Allen es un autor maduro que con esta nueva novela atiende a la urgencia del momento que vivimos (neoanalfabetismo, desprestigio de la ciencia y el conocimiento, crisis editorial, cierre de las librerías, banalización de la autoría) o tal vez se hace eco de la melancolía por un mundo que se va y que está siendo sustituido por otro en donde la lectura se ve como un hábito anacrónico; ante lo cual siente la necesidad apremiante de aleccionar a su público con una homilía novelada de homenaje a los que leen ante el temor al creciente proceso deshumanizador que amenaza a nuestra sociedad deslumbrada por unas tecnologías más sofisticadas y manipuladoras que prometen mucho más de lo que dan.

A los que leen es una narración que se hace ininteligible sin los espejos guardianes de historias personales que registran información de sus usuarios, se comunican entre sí y que, como testigos del transcurrir del tiempo, tienen un papel que evoca al coro romano de “recuerda que eres un hombre” (memento mori). Unos espejos que tienen vida propia y hasta saben guardar y borrar imágenes, escuchar voces vivas y muertas (“la niña que vivió muy poco”); que acumulan memorias; que recuerdan amores y odios de los que están y de los que se fueron, en definitiva, que interactúan con los personajes influyendo en sus comportamientos y destinos.

Allen, alérgico a las rutinas de estilo, apuesta por un tema original que subyace en todo el relato. Estamos, pues, ante un autor que domina el territorio sentimental y las palabras adecuadas para delimitarlo. No rehúye la toponimia de la geografía real que es la suya (Gran Canaria) por lo que no tiene que inventarse lugares imaginarios para obscurecer la historia. Por la novela pasan igualmente nombres reales como, entre otros, el Dr. Mejías, los hermanos Néstor y Miguel Martín de la Torre…

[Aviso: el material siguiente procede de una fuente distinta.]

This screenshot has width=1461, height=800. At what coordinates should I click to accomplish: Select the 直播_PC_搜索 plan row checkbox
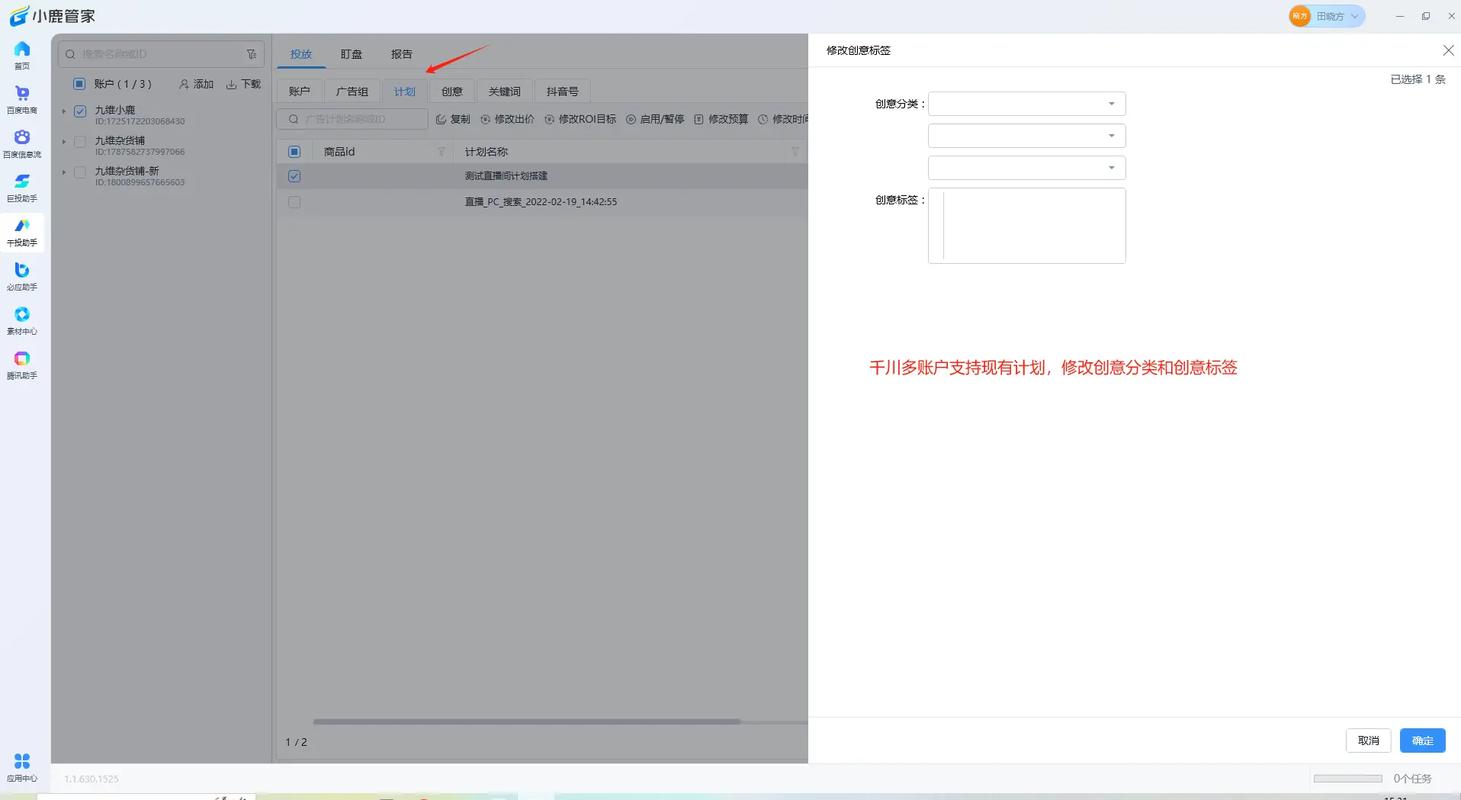click(x=294, y=202)
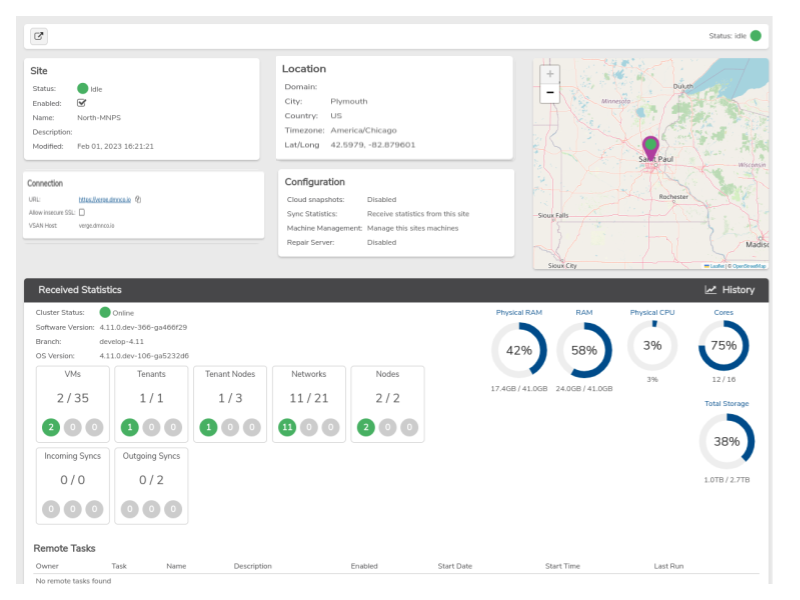Image resolution: width=800 pixels, height=600 pixels.
Task: Toggle the Allow insecure SSL checkbox
Action: pyautogui.click(x=82, y=212)
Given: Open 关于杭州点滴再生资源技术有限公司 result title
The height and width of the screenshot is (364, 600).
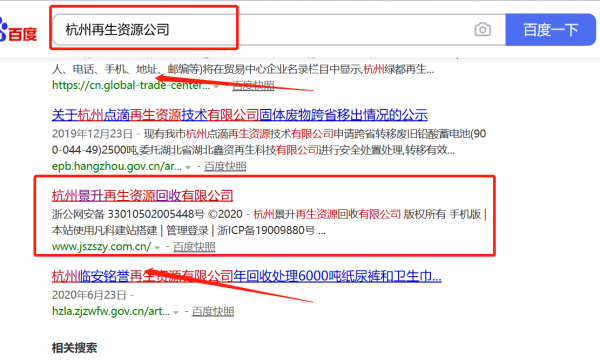Looking at the screenshot, I should (x=240, y=115).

A los que leen no es, a mi juicio, un libro más de los tantos que se publican en estos tiempos. Con esta novela, todos los que hemos hecho de la lectura una forma de resistencia política, una busca incesante de la verdad, una forma de crecer física, emocional e intelectualmente y un poderoso medio de evadir el miedo, nos vemos concernidos directamente y al mismo tiempo nos sentimos gratamente homenajeados. Muchísimas gracias.